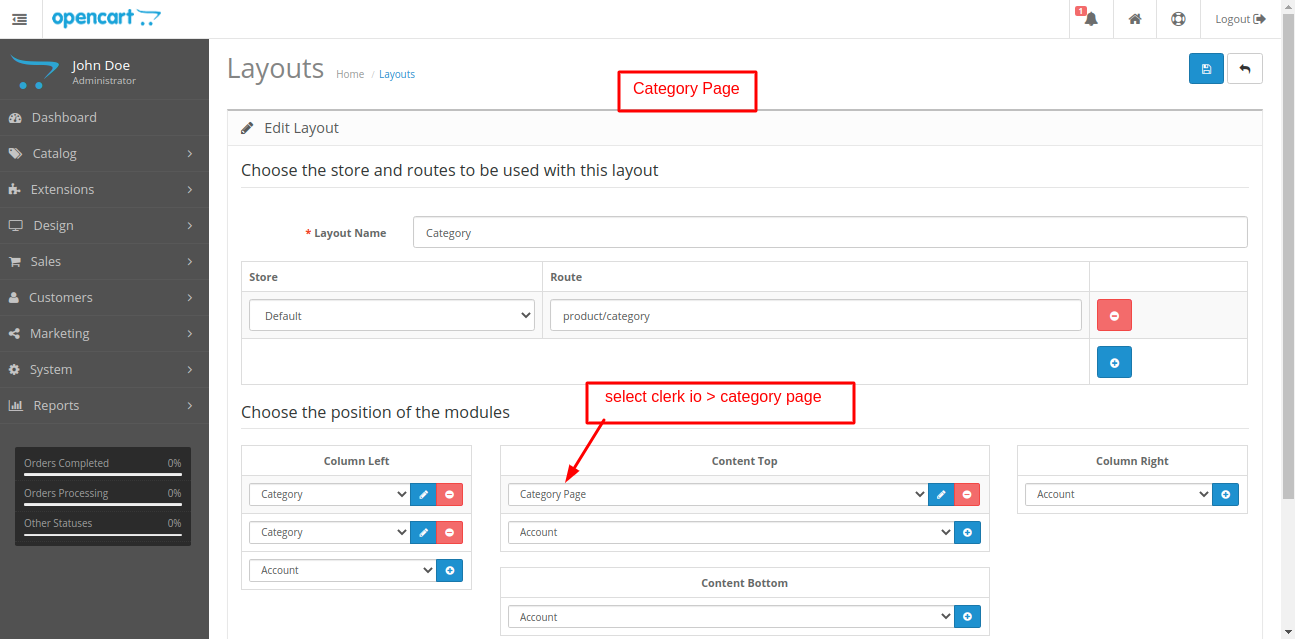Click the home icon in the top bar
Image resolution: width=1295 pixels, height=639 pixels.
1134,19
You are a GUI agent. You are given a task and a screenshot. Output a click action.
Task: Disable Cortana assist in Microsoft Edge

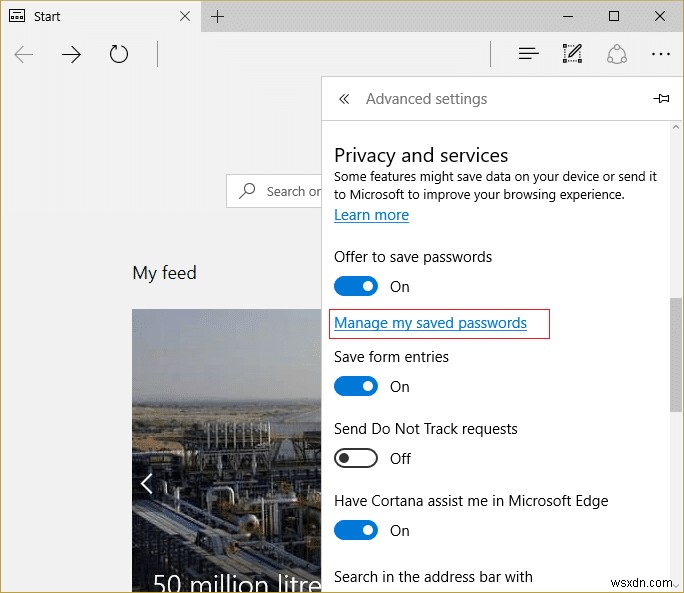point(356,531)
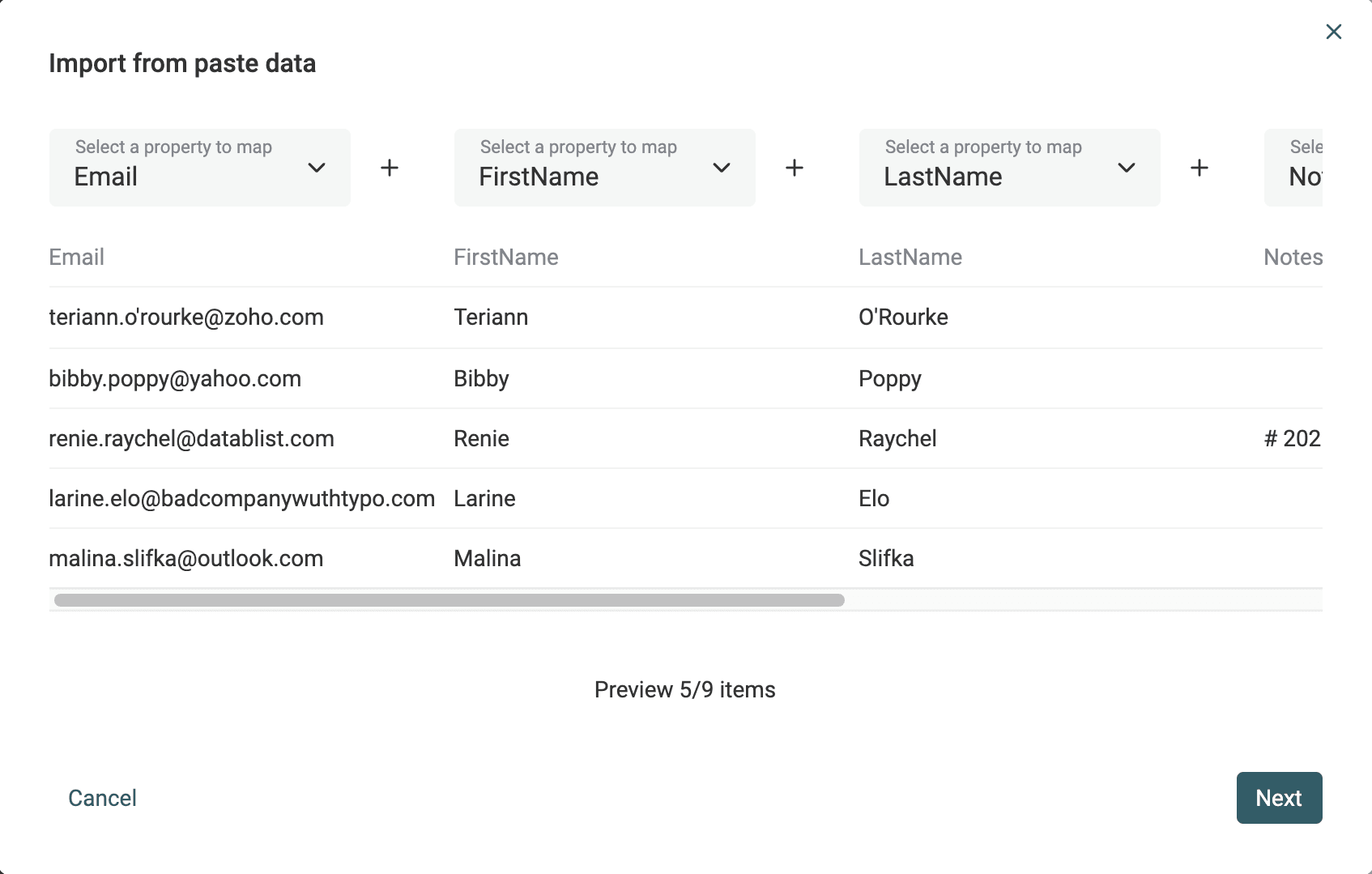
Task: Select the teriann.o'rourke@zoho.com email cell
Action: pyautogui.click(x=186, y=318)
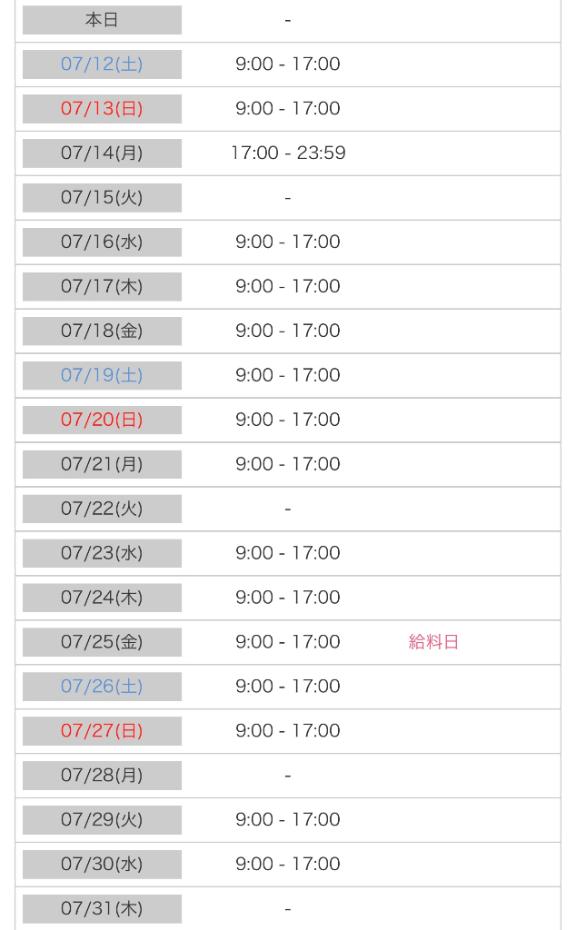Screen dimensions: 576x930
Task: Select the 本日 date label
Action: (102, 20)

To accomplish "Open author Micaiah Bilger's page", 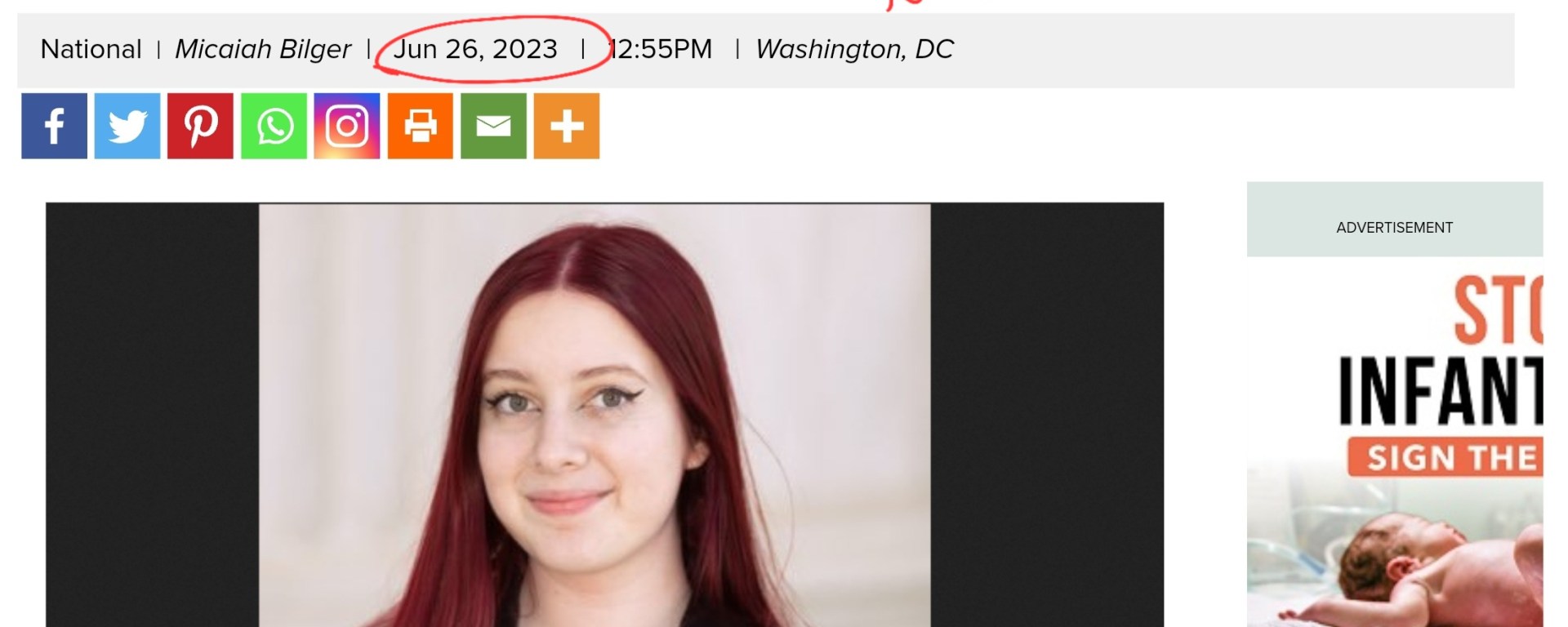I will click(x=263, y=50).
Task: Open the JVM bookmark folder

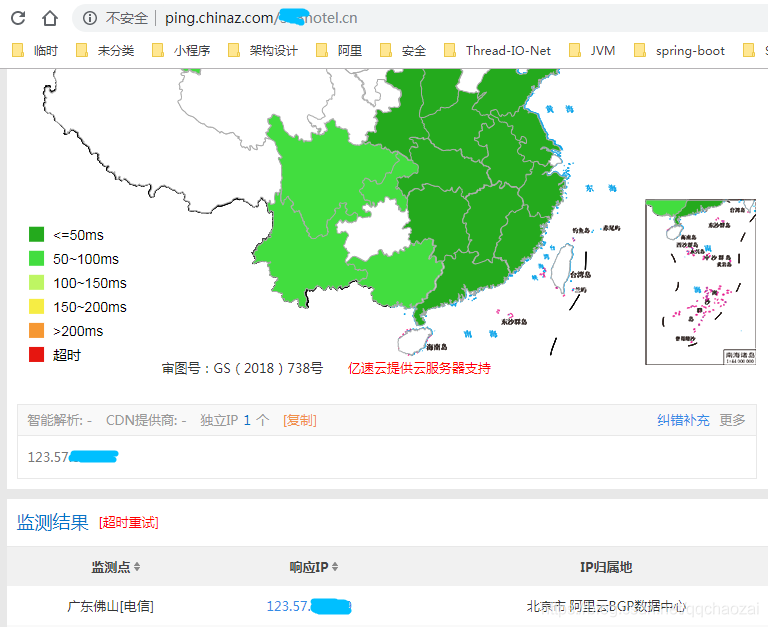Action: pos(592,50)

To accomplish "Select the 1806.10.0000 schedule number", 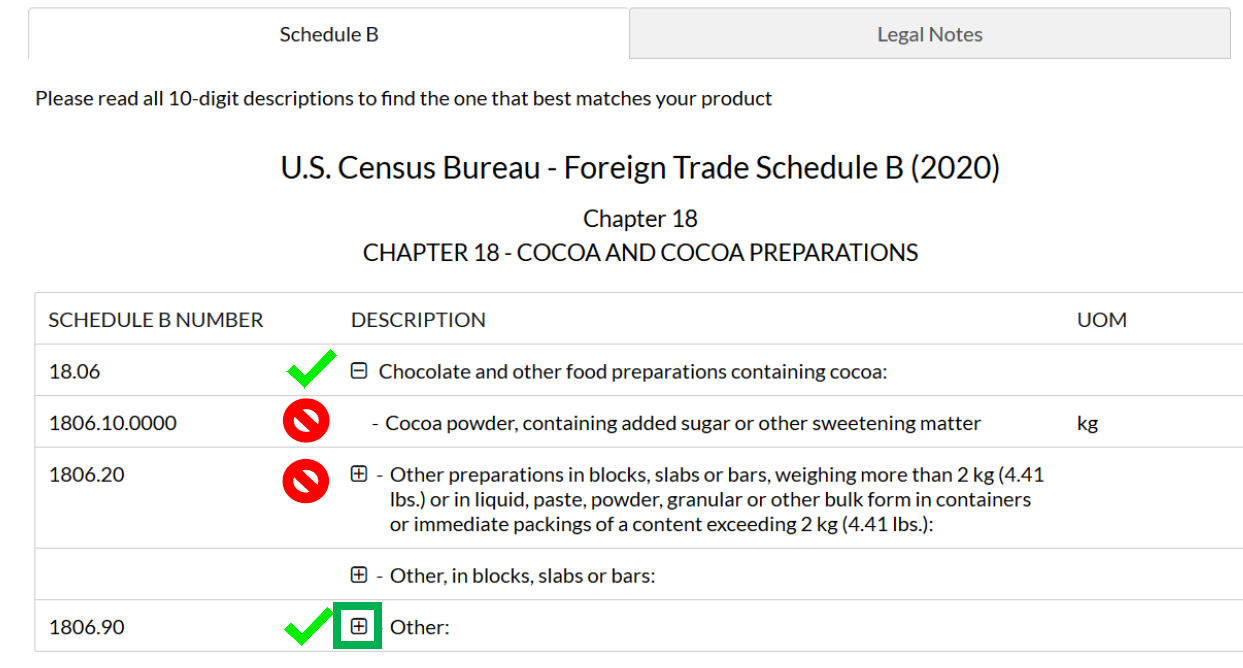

□ □ □ □ □

Exercise objective: Only the lines from the one that contains "Task: Open the JVM bookmark folder" through the last line of the records may appear in the answer, retyped exactly and with no pictures.

Answer to the exercise:
Task: Open the JVM bookmark folder

Action: pos(592,50)

To accomplish "Select the 1806.10.0000 schedule number", 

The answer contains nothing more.